Of course, the current ideological math on the Supreme Court means Roberts’ views could wind up as little more than a historical footnote unless he can persuade one of his Republican-appointed colleagues to join him in an arguably more centrist approach on abortion, for as long as that might last.
“It doesn’t seem to me inconceivable that he could convince Kavanaugh to join in that opinion,” Shaw said.
While any ruling from Roberts ostensibly preserving Roe might temper the overall reaction to the court’s looming abortion decision, it would be viewed by many conservatives as just the latest betrayal of their movement and principles by the chief, who unexpectedly emerged as a swing justice on the court in a handful of major cases over the past decade. His decision in 2012 to join the court’s liberals and uphold the Affordable Care Act’s individual mandate profoundly disappointed many activists on the right who were expecting Roberts to help deliver a crippling blow to Obamacare.
Roberts also joined a 6-3 decision in 2015 that allowed Obamacare’s insurance subsidies to keep flowing nationwide — a ruling Justice Antonin Scalia dismissed as “pure applesauce.”
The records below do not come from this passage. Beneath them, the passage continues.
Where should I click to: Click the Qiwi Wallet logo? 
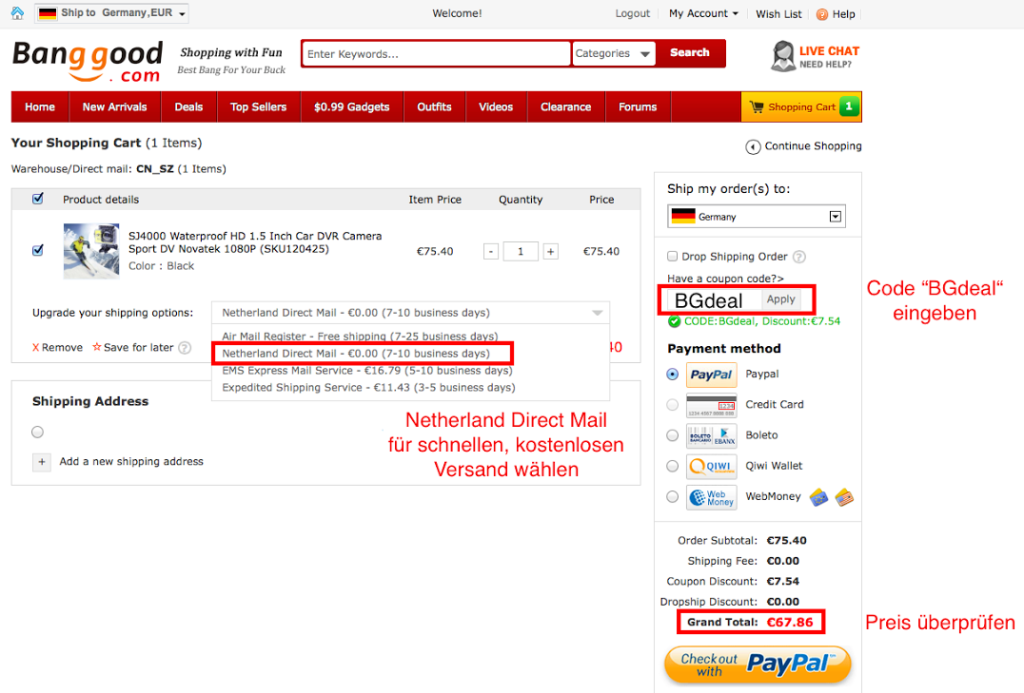711,466
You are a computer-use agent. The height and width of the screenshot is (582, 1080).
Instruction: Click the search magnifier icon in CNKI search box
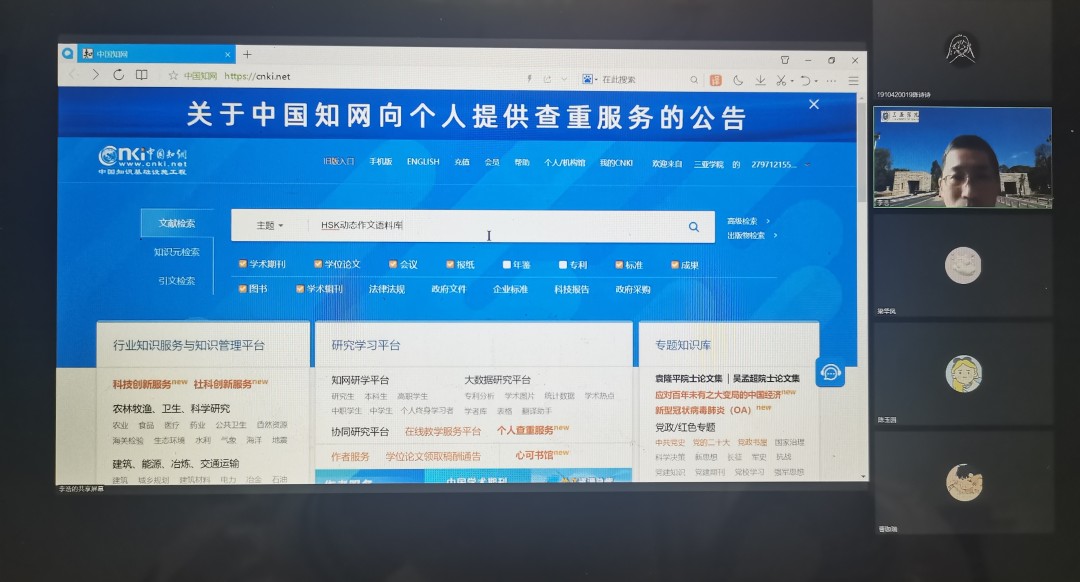(693, 227)

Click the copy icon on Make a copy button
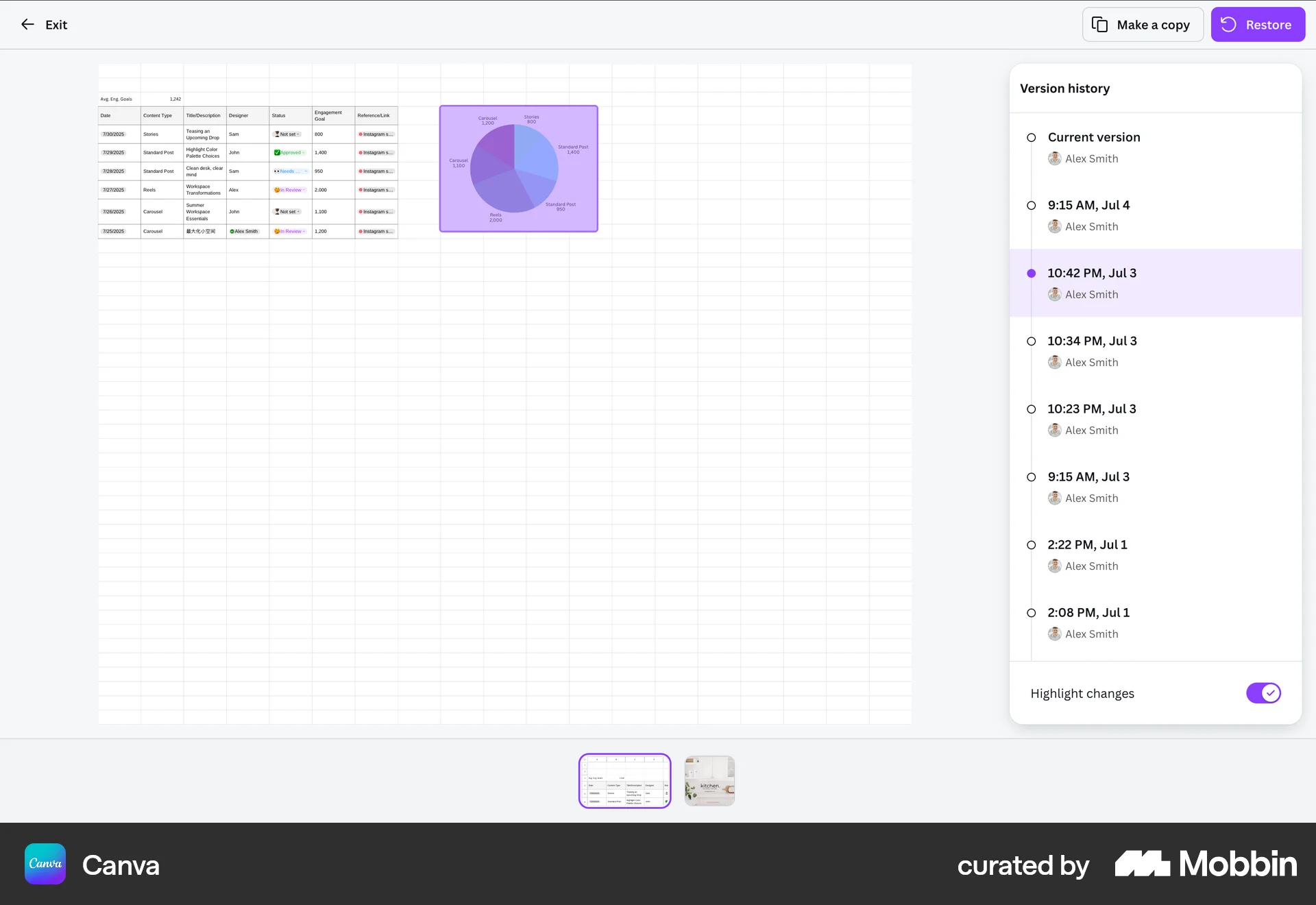[1100, 24]
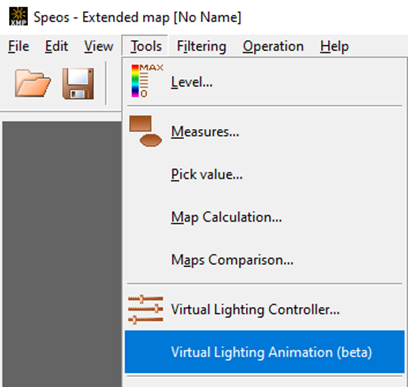The height and width of the screenshot is (387, 408).
Task: Open the File menu
Action: [18, 46]
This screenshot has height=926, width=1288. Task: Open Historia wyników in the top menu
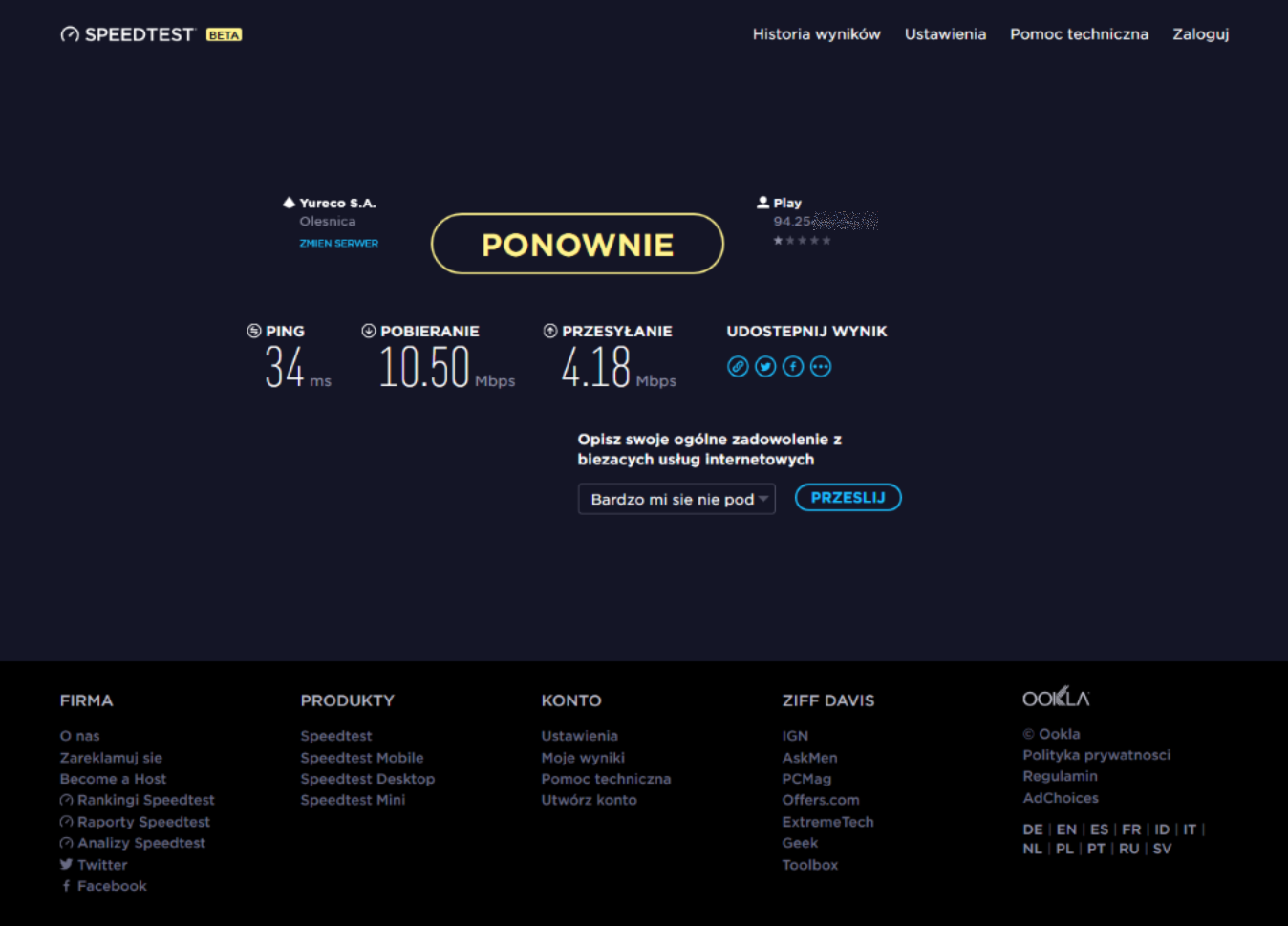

Since then, Roberts provided the critical vote to block President Donald Trump’s efforts to repeal deportation protections and other benefits for so-called Dreamers. The chief also sided with liberals to hold off a major challenge to government agencies’ regulatory powers and even wrote for the majority in a 5-4 decision rejecting the Trump administration’s efforts to add a question about citizenship to the 2020 census.
To be sure, there are many other decisions — most, in fact — where Roberts aligned with his conservative colleagues on issues such as voting rights, campaign finance and the death penalty.
The finer points of Roberts’ views on abortion rights could end up being mere idiosyncrasy, since many abortion rights advocates believe Roberts won’t get any takers for whatever opinion he may be drafting.
Attorney Kathryn Kolbert, who argued at the high court for the abortion rights side in Casey three decades ago, predicted on a recent Scotusblog podcast that she sees no way Roberts diverts his colleagues from their increasingly intense desire to overturn Roe.
“Not a chance in hell,” she said bluntly.